Fontaine's death has been characterized not just as a crime but as an abject failure of the child welfare system.
'Do better'
On the kind of cold Winnipeg night when most people want to stay indoors with a hot mug of something, some two dozen people are standing around a bell tower in the middle of the city's poorest neighbourhood.
They're listening to a thin, bespectacled young man with a curly mohawk and a megaphone. He urges them to think about what parts of the system aren't working and what they can do to fix it.
Michael Champagne can be found leading the discussion here every week since he started Meet Me at the Bell Tower eight years ago.
The topic of Tina Fontaine has come up more than once over the years.
"We all failed Tina Fontaine, myself included," Champagne says. "We all failed Tina Fontaine by allowing our systems to operate in the way that they have for so many years, unchecked. This is a failure of society."

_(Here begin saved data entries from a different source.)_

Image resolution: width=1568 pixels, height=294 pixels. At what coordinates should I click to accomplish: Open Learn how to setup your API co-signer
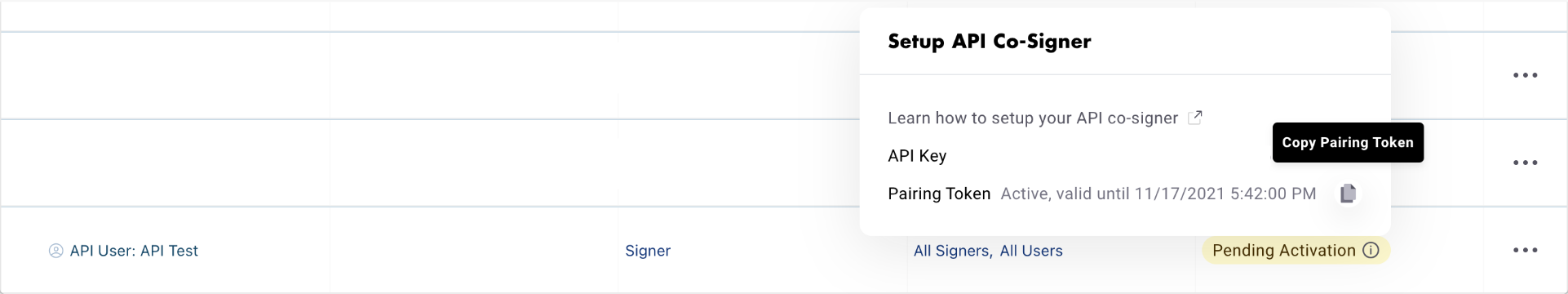click(1033, 118)
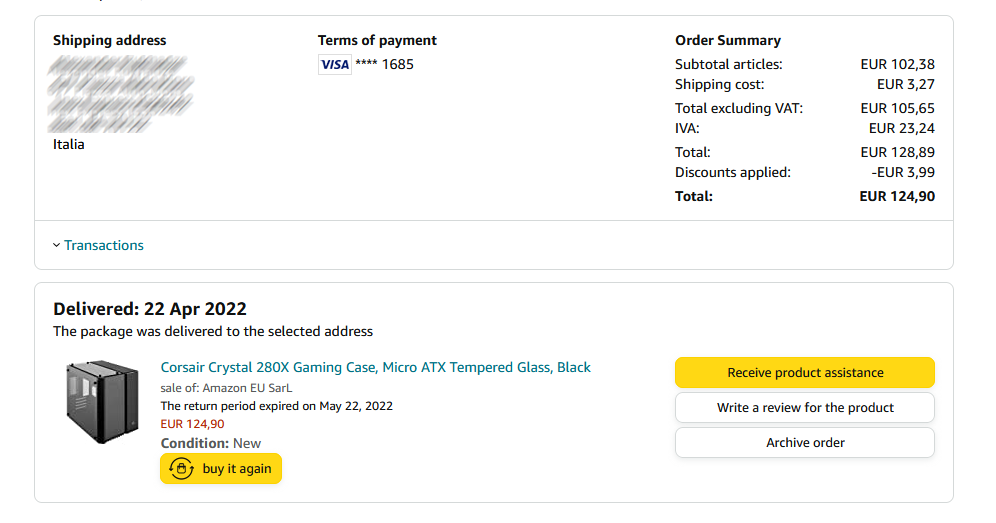Click Write a review for the product
996x523 pixels.
click(x=805, y=407)
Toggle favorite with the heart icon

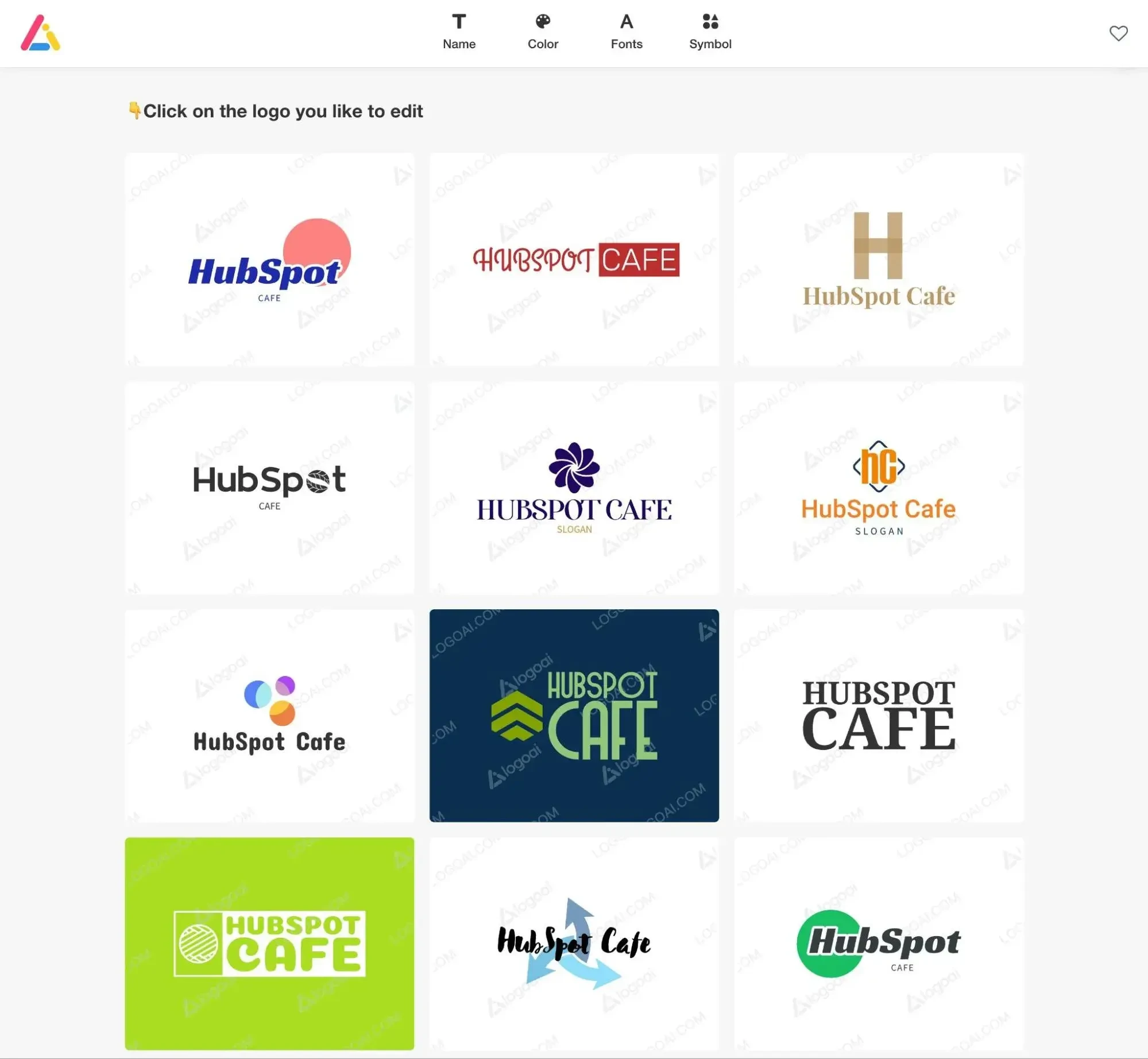click(1118, 33)
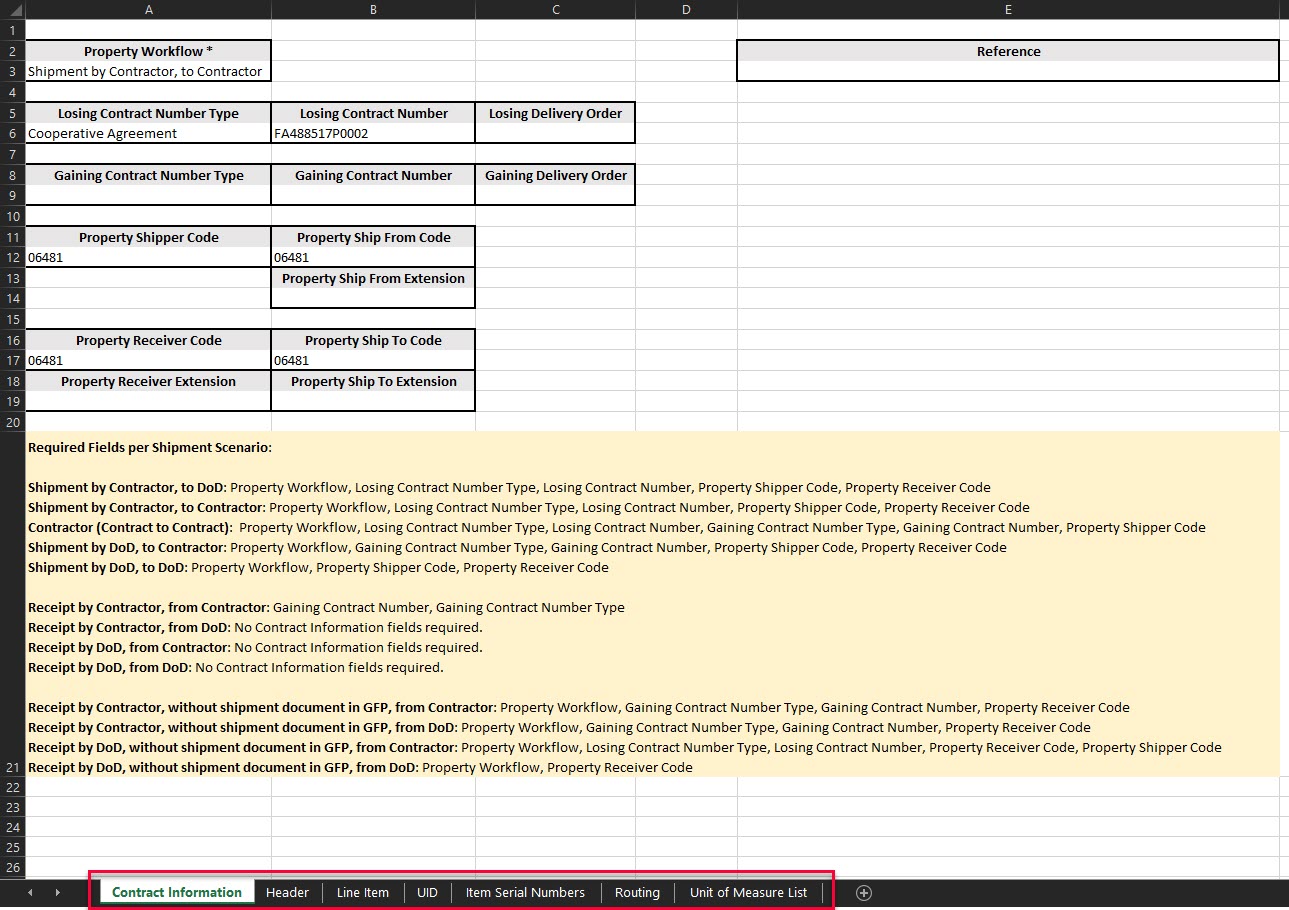
Task: Select the Cooperative Agreement cell
Action: 148,134
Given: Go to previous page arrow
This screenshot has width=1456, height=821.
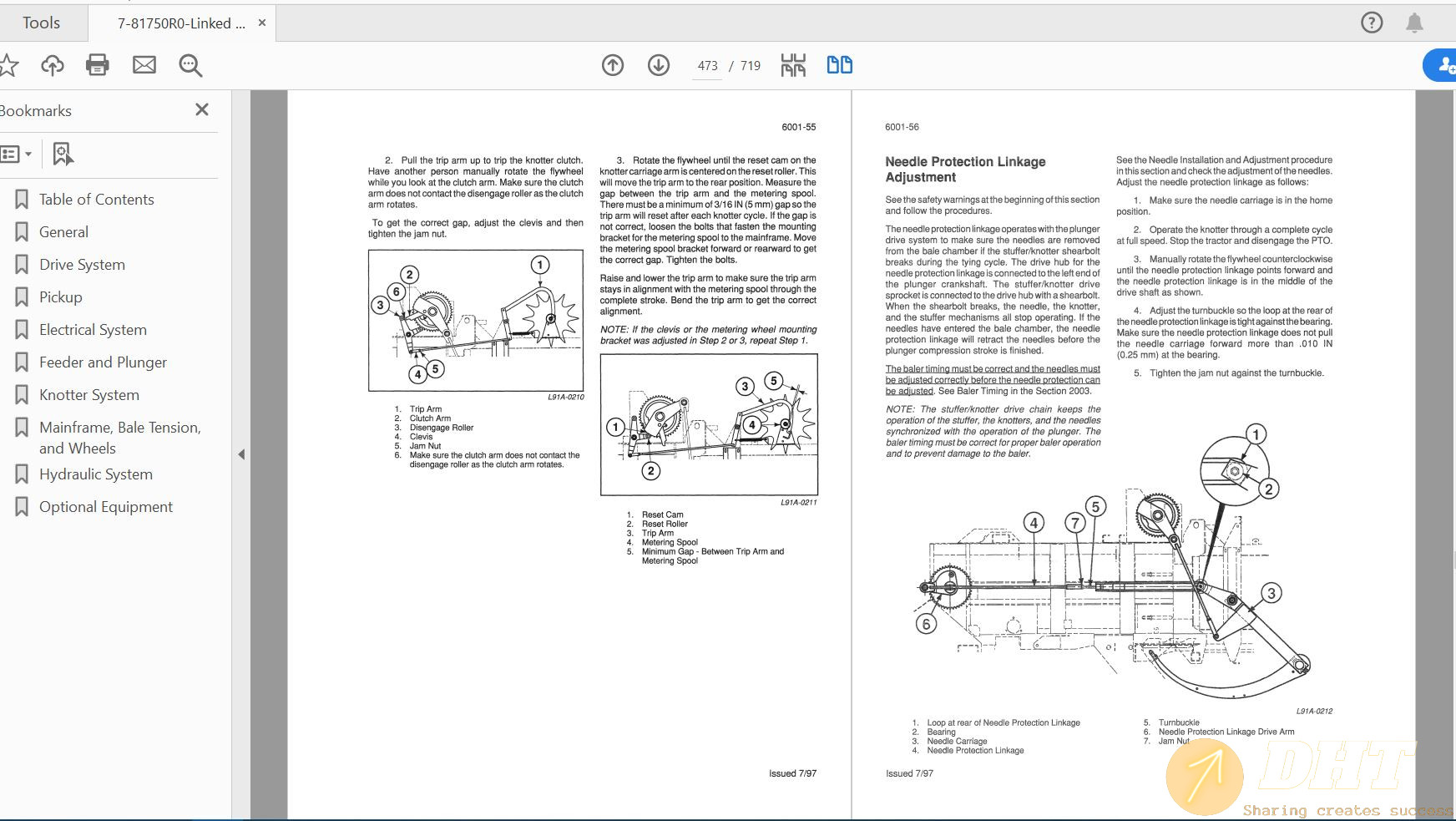Looking at the screenshot, I should point(613,65).

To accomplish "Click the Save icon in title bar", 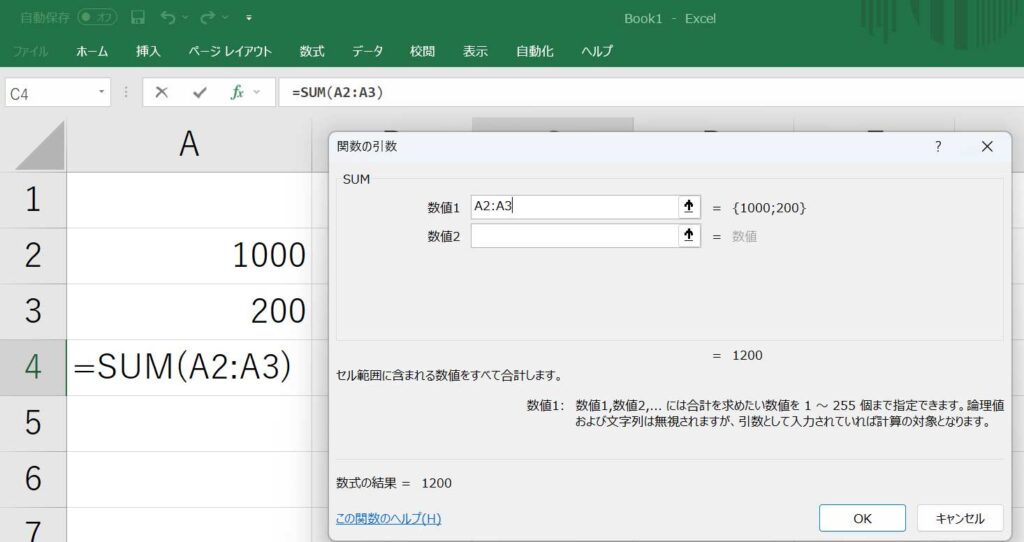I will pos(138,18).
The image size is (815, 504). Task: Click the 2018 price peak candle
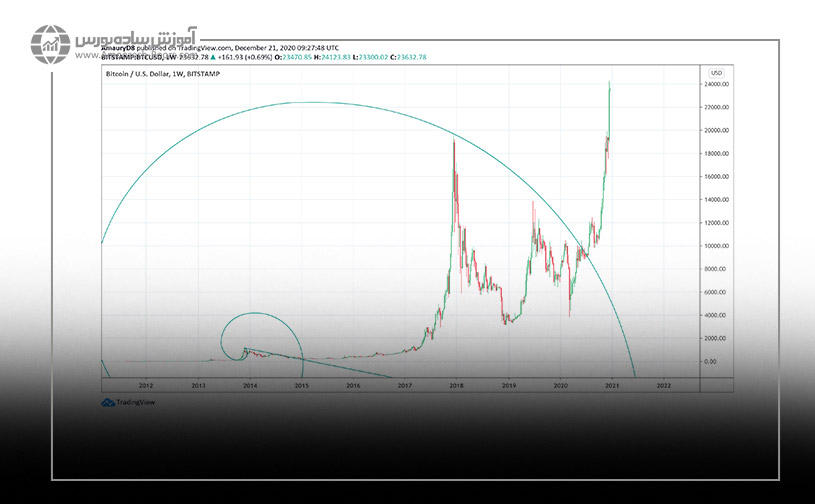pyautogui.click(x=454, y=142)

Champagne and others from the community form Fearless R2W, a riff on the postal code of one of the more troubled neighbourhoods where they meet. The group's aim is to broker changes to the child welfare system and prevent tragic outcomes.
A brainstorming session on improving communication between front-line workers and families leaves very little white space on the whiteboard in their meeting space. While the positivity of some of the ideas is punctuated with happy faces, there is no escaping the grim realities that pushed this group into existence.
"The way that Tina was failed is the way that many kids in Manitoba are being failed right now by the child welfare system, by the police force, by our medical system. And I think that the way that any system is able to continue in this way is when those that are in positions to help look in the other direction and they say, 'Not my problem.' "
Champagne leans in a little, fire in his eyes.
"There is no such thing as other people's children. Those are your kids. Those are my kids and we have to do better by them."
Pride and anger
Many miles away, in a Powerview living room with the curtains drawn, Thelma Favel is proud.
"Tina's legacy to me is, like, to save other children from her fate, and I think she's doing that ever since this thing happened."
While there is pride, there is also anger.
"I don't know why it had to take this case. Why [it] had to take Tina to make everything go. Why? Why?" Favel asks. "When there was so many. Other women are still missing."
She pauses.
"She was a tiny little girl but she started a big movement," Favel says. "And that makes me proud.
"I still want her home, though. I am proud for what she's doing, but I would trade all that just to have her home."